Kegiatan dalam tahap Re-Entry:
a.) Group Re-Entry
b.) Treatment; dengan unsur dalam kegiatan ini:
49
- Allowances/ uang saku
- Task
- Home Leave/ Business Pass
- Spiritual
- Counseling
- Les/ kuliah/ berkerja
- Time management
- Request
- Night Entertainment
- Leisure Time
- Outdoor Sport
- Static Outing
3.) Tahap After Care
Program yang terdiri dari berbagai macam intervensi, pelayanan dan asistensi
yang disediakan untuk recovery yang merupakan kelanjutan dari program
primer/ primary treatment, yaitu Primary Stage, Re-Entry Program.
Berdasarkan metode Therapeutic Community inilah Panti Rehabilitasi ini
diciptakan, untuk menjawab kebutuhan ruang pada panti rehabilitasi yang
menggunakan pendekatan metode tersebut ditentukan dan menjawab rumusan
masalah ruang ada, agar memenuhi standar kesehatan dan dapat
meningkatkan kesehatan dan kesejahteraan penghuninya.
Banyak pihak pengelola rumah sakit pemerintah maupun swasta yang
beranggapan bahwa pemulihan kesehatan hanya dapat dilakukan dengan jalan
medis saja. Akan tetapi kenyataannya tidak demikian. Salah satu faktor
pendukung yang dominan bagi pemulihan kesehatan seseorang adalah faktor
psikologis yang mempengaruhi penderita tersebut. Dalam praktik di lapangan
tidak jarang faktor tersebut diabaikan dan dianggap tidak penting (Kaplan dkk,
1993). Seperti dipaparkan dalam uraian di atas, artikel ini menegaskan bahwa
dengan pendekatan holistik masalah penyembuhan seseorang merupakan
kompleksitas yang terjalin antara kondisi fisiologis dengan kondisi psikologis
(inner mind) dari pasien. Keduanya mempunyai kontribusi dalam proses
penyembuhan seseorang. Untuk mendukung kondisi psikologis pasien perlu
50
diciptakan lingkungan yang nyaman, dalam arti secara psikologis lingkungan
memberikan dukungan positif bagi proses penyembuhan. Dalam konteks
tersebut kontribusi faktor lingkungan mempunyai pengaruh yang besar (40%)

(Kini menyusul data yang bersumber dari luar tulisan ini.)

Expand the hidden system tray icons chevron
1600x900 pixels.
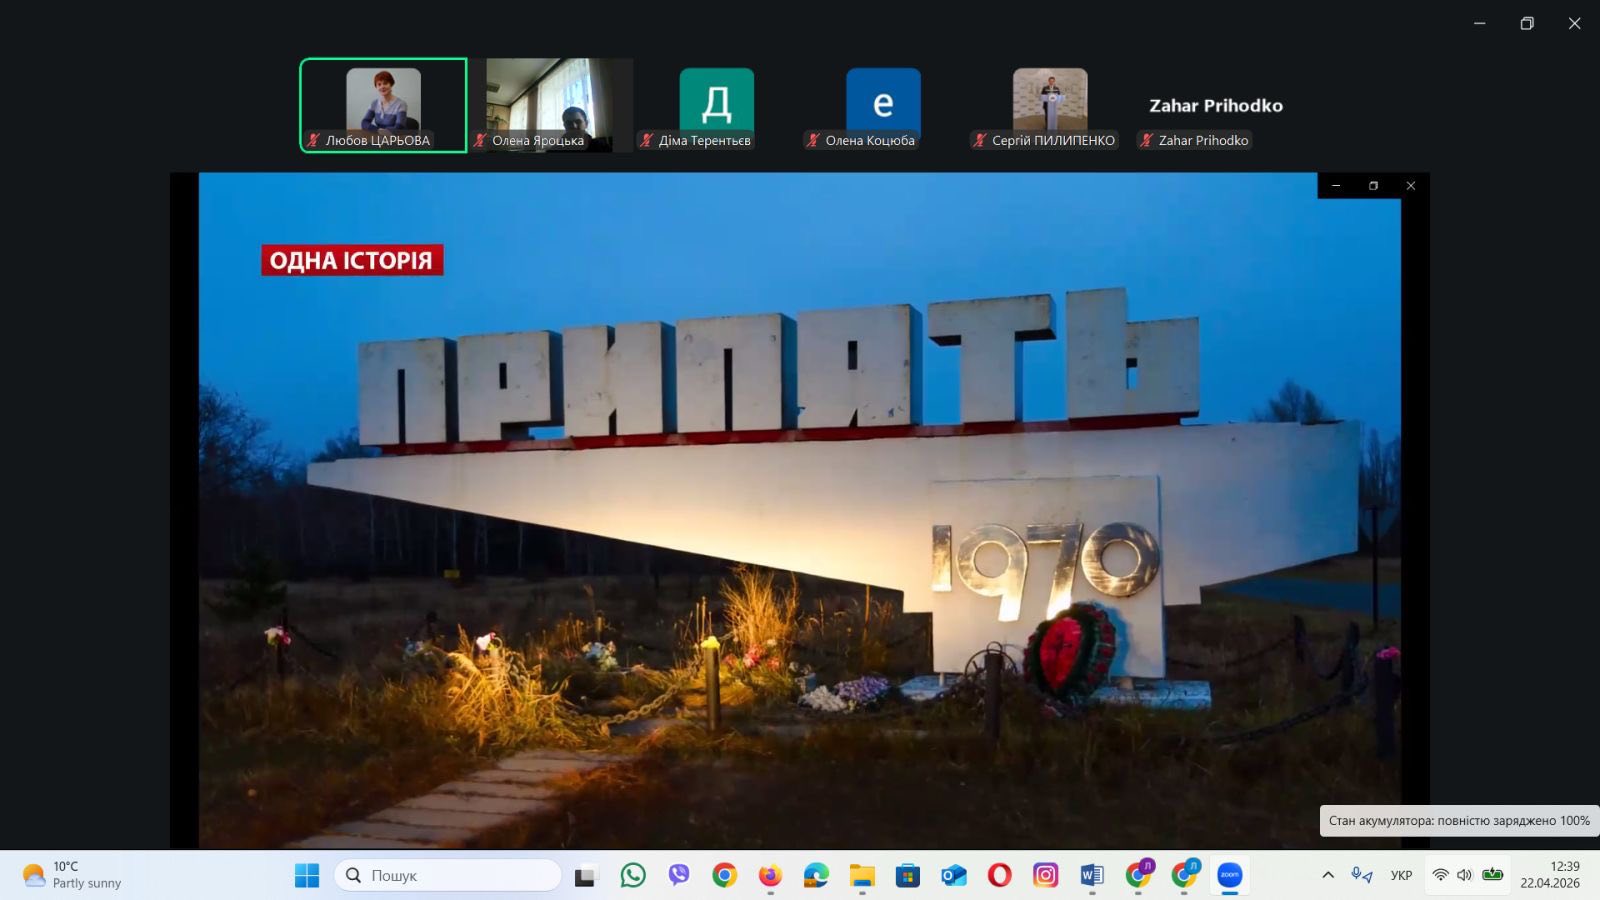click(x=1328, y=876)
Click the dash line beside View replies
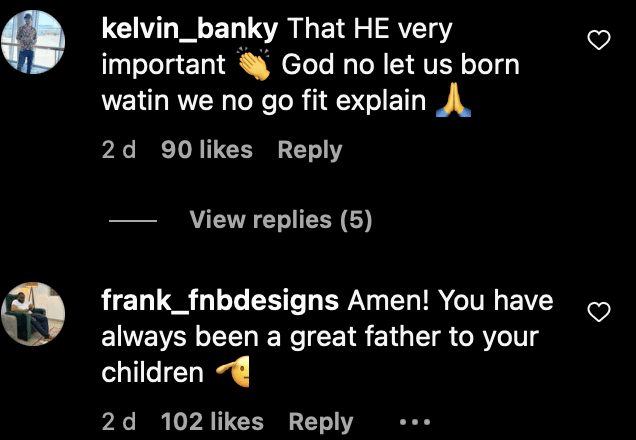The height and width of the screenshot is (440, 636). (132, 221)
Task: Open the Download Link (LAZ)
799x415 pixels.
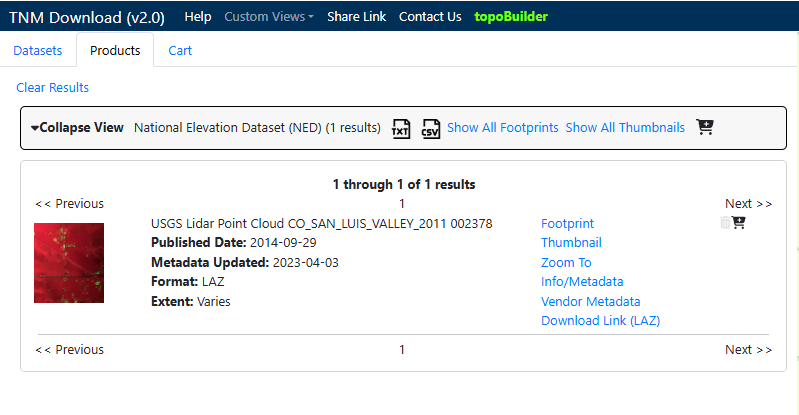Action: pyautogui.click(x=600, y=321)
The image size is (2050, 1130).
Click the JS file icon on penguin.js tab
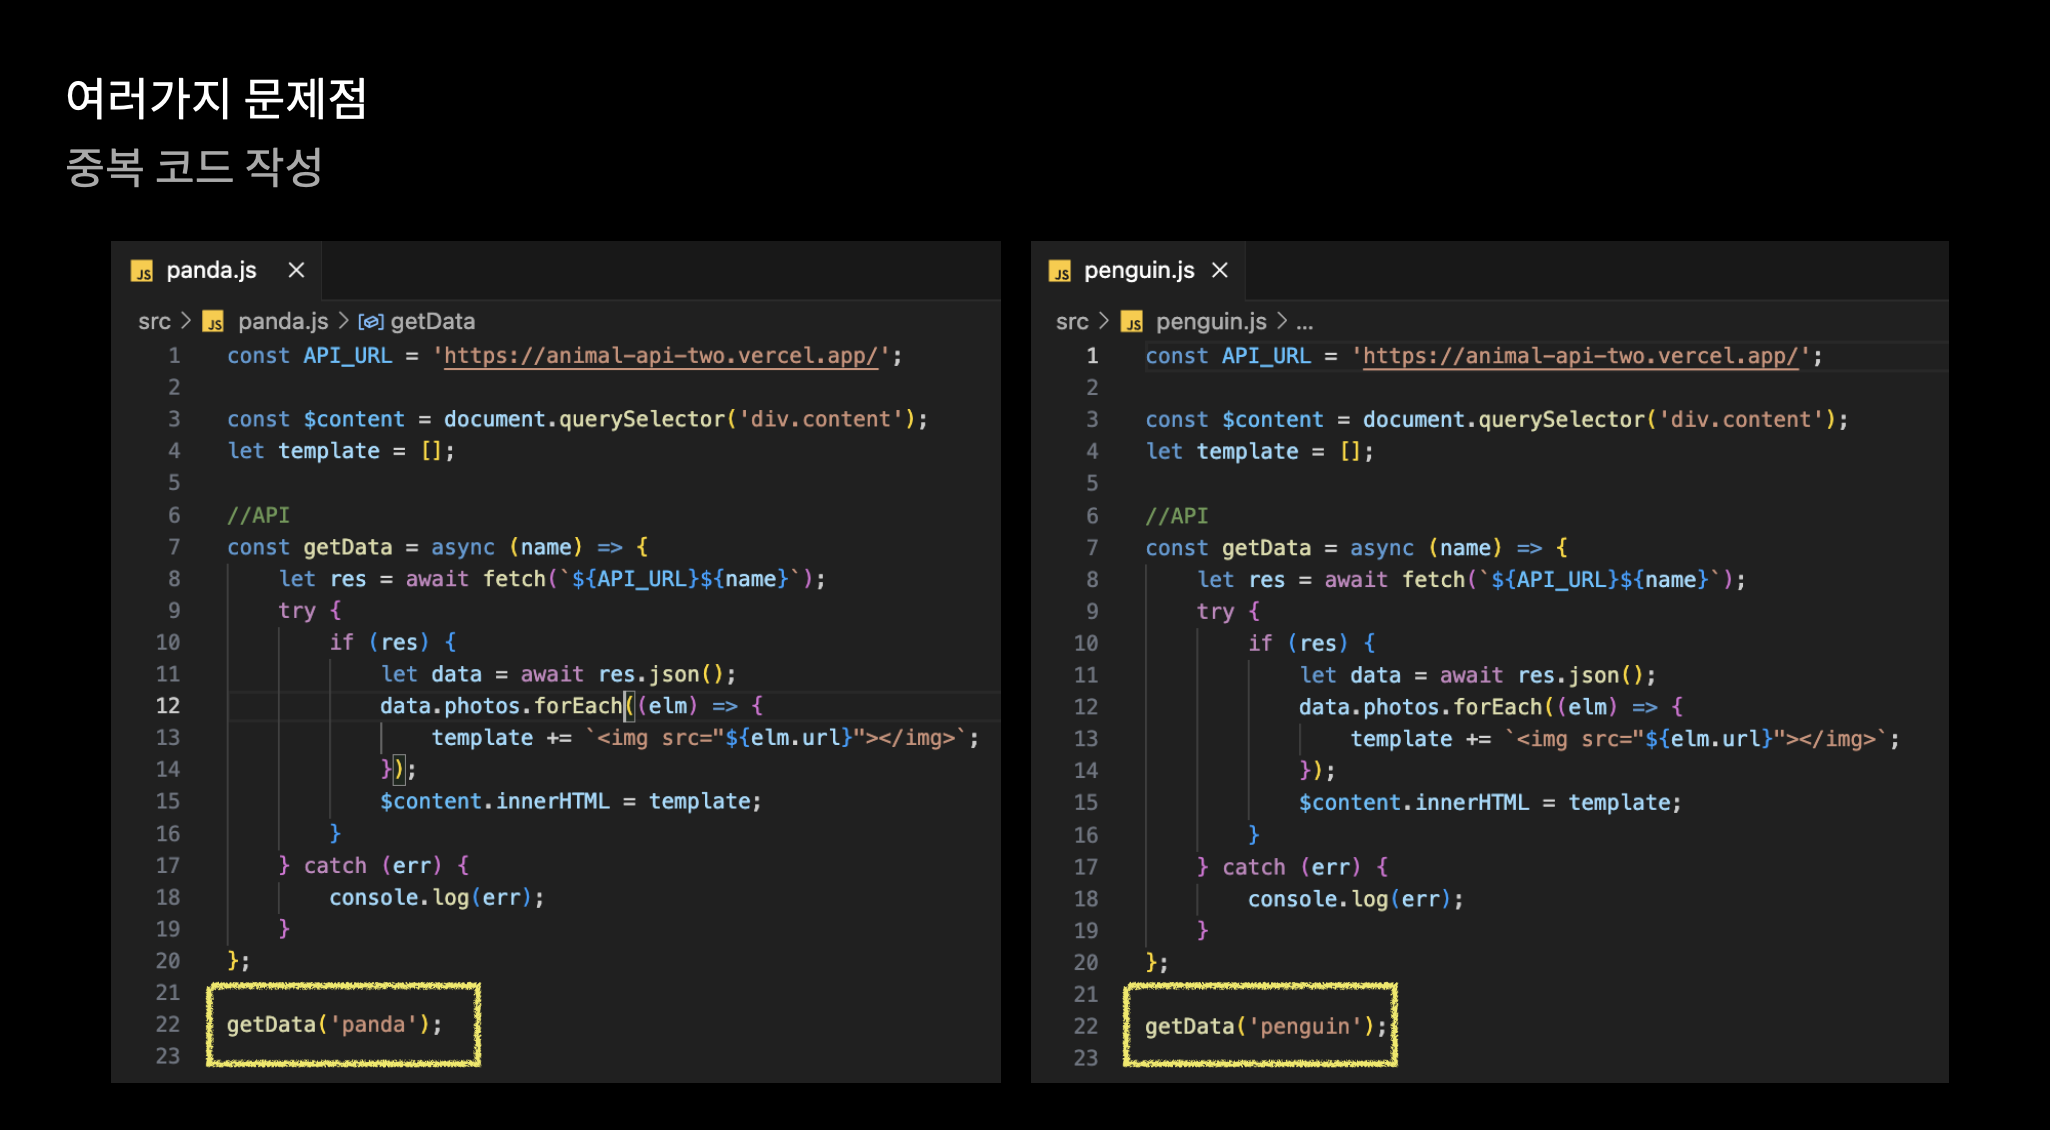click(x=1060, y=271)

dalam proses penyembuhan, faktor medis 10%, faktor genetis 20% dan faktor
lain 30% (Kaplan dkk, 1993).
Ditinjau dari pernyataan tersebut dapat dilihat bahwa faktor lingkungan
mempunyai peran terbesar dalam proses penyembuhan, maka seharusnya
faktor lingkungan tersebut mendapat perhatian yang cukup besar pada sebuah
fasilitas penyembuhan. Desain interior merupakan lingkungan binaan yang
keberadaannya berhubungan langsung dengan pasien. Melalui elemen-elemen
yang pembentuk ruang dalam (interior) seperti elemen warna, dapat
diciptakan sebuah lingkungan atau suasana ruang yang mendukung proses
penyembuhan.
Lingkungan buatan meliputi semua tempat yang sebagian besar telah
direncanakan dan diciptakan oleh manusia, seperti: ruangan, gedung,
lingkungan sekitar, dan kota (Hemistra and McFarling, 1974). Pada saat
mengamati interaksi manusia dengan lingkungan tertentu yang ditempatinya,
maka akan ditemukan karakteristik dasar pada pola perilaku yang berbeda
pada tiap interaksi tersebut. Dengan demikian manusia membentuk bangunan
dan selanjutnya bangunan akan membentuk manusia. Manusia menyesuaikan
responnya terhadap rangsang yang datang dari luar, sedangkan stimulus dapat
diubah sesuai dengan kebutuhan manusia (Wohlwill, 1974). Adaptasi
merupakan penyesuaian respon terhadap stimulus. Manusia berusaha untuk
melakukan perubahan terhadap lingkungan sekitarnya untuk disesuaikan
dengan dayadaya dan kebutuhan yang dimilikinya.